▶ _What to work on_:
Repeat the records. Match each character exactly.

—————

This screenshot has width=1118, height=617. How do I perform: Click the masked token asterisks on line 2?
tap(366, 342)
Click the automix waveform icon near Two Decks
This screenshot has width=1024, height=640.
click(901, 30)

—————

▶ _Answer for the task_:
This screenshot has width=1118, height=617. How do I perform: Click the masked token asterisks on line 2?
tap(366, 342)
Click the automix waveform icon near Two Decks
This screenshot has width=1024, height=640.
click(901, 30)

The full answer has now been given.